History of Palaeontology in Thailand (previously Siam)
One of the first fossils to be described in mainland South East Asia was an upper Permian Dicynodon cranium in the Siamese (Thai) vassal state of northern Laos when that area had just been annexed by France (Counillon, 1896). The first dinosaurs were found in the 1930s just across the border in Savannakhet province (also previously Siamese territory) in Laos by the French geologist Josué-Heilman Hoffet. Fossils were collected in Thailand in the early part of the 20th Century. For instance, the British palaeontologist Cowper Reed described Carboniferous invertebrates from southern Thailand in 1920 and fusulinids were described by Carl Dunbar on material collected by the famous Alpine geologists A. Heim and H. Hirschi in 1939. Many invertebrate and plant specimens were collected and described by Japanese palaeontologists from 1941 onwards and many results later published in the multi-volume work Geology and Palaeontology of South East Asia. However, it was not until the 1980s that teams of European, American, Japanese, Chinese, New Zealand and Australian palaeontologists with Thai colleagues collected stratigraphically and palaeoenvironmentally controlled plant, invertebrate and vertebrate specimens from all corners of the kingdom. Since then a large number of important discoveries have been made and significant papers published on Thai dinosaurs, turtles, fish, primates, mammals, conodonts, radiolarians, palynomorphs, foraminiferans, ostracods, cephalopods, brachiopods, bryozoans, gastropods, sponges, bivalves, microbialites, plants, pollen and corals. The work continues with younger generations of Thai palaeontologists generating important papers on a wide variety of taxa and making frequent new and important discoveries.
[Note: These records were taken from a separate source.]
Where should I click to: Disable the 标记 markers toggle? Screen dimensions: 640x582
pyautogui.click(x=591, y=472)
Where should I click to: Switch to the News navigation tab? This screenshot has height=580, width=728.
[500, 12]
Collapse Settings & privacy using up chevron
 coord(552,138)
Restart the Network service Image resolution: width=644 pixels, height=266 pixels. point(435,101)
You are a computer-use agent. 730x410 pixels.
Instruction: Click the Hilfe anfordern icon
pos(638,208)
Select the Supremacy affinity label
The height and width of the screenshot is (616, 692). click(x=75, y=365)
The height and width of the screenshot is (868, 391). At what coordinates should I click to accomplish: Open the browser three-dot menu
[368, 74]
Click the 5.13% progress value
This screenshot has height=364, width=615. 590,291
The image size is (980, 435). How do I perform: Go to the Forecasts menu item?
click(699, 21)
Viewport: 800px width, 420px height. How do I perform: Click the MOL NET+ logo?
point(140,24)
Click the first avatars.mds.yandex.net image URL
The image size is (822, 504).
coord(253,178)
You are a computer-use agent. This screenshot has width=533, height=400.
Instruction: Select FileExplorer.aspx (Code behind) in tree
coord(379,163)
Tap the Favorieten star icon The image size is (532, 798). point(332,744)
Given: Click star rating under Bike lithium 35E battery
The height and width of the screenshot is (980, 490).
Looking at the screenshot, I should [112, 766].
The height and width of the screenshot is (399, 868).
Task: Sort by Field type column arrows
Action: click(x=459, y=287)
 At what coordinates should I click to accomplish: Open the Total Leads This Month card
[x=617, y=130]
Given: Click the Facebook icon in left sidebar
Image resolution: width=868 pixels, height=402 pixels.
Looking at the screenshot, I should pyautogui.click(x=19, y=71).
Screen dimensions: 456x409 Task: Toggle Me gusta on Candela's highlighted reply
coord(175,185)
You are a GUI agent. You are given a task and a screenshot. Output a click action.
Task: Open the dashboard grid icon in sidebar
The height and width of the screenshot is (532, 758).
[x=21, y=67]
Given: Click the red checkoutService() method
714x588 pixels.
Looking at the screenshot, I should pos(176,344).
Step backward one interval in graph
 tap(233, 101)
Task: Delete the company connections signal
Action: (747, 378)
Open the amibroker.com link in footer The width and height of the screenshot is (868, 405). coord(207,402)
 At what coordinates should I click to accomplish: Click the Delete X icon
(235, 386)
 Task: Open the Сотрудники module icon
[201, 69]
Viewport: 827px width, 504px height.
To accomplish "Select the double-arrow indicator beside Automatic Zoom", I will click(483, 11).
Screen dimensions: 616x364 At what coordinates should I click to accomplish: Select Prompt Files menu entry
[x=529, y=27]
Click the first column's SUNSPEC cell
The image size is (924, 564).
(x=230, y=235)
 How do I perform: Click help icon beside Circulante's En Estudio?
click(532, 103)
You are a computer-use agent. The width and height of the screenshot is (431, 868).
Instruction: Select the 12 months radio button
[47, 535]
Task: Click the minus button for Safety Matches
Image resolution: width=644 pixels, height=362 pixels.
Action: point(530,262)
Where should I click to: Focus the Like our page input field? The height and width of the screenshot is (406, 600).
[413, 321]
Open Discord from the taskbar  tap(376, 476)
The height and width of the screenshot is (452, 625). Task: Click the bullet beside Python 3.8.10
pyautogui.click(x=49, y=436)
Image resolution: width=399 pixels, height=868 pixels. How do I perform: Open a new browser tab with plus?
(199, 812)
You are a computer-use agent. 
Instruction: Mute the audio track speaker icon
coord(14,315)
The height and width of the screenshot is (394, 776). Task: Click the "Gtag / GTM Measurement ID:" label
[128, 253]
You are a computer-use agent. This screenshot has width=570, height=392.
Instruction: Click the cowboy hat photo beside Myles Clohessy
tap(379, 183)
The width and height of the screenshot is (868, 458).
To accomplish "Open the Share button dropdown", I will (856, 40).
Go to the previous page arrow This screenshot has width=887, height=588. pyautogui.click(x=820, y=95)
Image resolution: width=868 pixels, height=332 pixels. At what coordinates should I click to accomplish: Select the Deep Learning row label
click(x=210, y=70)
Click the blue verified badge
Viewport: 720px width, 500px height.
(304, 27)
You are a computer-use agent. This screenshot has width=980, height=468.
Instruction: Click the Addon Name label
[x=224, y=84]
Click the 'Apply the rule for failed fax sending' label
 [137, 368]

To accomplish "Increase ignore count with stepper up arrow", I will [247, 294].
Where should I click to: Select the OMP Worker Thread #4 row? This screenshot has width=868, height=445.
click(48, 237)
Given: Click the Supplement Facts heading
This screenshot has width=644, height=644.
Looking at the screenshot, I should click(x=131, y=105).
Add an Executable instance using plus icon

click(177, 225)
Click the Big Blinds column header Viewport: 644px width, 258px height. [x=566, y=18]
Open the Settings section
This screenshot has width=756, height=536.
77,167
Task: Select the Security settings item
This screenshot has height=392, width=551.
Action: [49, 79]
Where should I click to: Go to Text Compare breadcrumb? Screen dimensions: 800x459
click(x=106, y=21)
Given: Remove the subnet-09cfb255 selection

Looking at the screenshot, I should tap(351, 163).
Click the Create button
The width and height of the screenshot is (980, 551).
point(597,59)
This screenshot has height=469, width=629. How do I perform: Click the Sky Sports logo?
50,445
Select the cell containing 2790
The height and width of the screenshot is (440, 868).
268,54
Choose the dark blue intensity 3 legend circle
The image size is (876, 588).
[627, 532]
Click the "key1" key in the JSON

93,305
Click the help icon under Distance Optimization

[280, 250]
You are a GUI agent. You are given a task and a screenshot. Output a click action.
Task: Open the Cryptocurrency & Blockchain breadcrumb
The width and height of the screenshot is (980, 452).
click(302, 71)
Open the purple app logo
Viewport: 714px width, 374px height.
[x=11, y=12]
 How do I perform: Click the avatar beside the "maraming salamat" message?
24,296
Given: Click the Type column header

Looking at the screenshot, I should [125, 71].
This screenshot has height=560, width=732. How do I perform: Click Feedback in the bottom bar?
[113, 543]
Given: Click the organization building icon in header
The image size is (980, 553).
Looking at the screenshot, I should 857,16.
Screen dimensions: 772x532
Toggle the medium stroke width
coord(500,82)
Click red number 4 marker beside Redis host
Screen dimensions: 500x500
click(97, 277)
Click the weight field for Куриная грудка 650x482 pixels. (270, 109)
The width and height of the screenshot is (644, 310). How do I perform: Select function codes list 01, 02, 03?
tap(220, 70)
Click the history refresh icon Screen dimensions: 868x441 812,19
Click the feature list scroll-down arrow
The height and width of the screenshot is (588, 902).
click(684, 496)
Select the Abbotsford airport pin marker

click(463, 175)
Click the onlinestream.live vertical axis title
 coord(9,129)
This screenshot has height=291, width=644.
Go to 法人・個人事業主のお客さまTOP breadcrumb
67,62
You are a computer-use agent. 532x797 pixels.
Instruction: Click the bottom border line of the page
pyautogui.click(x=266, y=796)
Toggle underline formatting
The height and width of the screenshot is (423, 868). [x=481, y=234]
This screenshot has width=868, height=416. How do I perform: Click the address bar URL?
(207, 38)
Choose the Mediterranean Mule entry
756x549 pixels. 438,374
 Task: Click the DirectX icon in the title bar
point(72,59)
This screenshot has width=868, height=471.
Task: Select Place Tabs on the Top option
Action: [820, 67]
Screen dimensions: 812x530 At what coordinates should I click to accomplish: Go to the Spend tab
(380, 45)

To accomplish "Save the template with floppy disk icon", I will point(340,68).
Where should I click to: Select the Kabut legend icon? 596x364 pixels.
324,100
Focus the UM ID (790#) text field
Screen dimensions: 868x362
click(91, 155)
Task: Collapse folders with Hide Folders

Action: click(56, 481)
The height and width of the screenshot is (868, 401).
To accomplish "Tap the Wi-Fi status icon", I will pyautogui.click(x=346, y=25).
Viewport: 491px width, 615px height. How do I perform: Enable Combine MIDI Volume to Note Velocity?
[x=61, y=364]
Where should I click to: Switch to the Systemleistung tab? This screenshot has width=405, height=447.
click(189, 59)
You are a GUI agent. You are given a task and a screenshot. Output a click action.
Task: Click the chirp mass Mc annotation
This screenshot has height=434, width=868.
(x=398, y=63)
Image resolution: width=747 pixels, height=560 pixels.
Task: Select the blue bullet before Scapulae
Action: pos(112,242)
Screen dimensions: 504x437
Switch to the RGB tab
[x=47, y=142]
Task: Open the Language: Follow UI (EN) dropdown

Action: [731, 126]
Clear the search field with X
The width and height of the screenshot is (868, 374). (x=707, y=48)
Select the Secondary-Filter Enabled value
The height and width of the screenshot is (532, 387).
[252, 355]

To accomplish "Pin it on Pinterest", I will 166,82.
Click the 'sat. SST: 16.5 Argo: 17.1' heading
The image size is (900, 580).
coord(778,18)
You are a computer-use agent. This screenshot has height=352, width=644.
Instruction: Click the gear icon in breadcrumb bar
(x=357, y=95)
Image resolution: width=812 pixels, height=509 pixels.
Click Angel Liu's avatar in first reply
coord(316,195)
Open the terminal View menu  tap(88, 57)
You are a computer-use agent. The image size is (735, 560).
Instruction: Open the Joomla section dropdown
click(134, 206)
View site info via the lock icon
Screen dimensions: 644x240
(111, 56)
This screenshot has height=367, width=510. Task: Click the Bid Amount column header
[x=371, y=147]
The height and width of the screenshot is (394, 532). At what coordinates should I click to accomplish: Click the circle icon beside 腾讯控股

National and local Thai governments have recognized the importance of palaeontology to education and tourism by funding museums in many provinces and encouraging the establishment of national and UNESCO recognized geoparks, often with fossils being prominently featured. The first UNESCO recognized Geopark in Thailand was recently established in the southern province of Satun based mainly on its rich history of Palaeozoic invertebrates, microbialitic limestones and Quaternary vertebrate fossils. Other geoparks are being established near Khon Kaen in Phetchabun Province (Permian invertebrates and plants and Neogene fish and rhinoceratids) and Nakhon Ratchasima Province (Khorat), (Neogene vertebrates and plants and Mesozoic dinosaurs).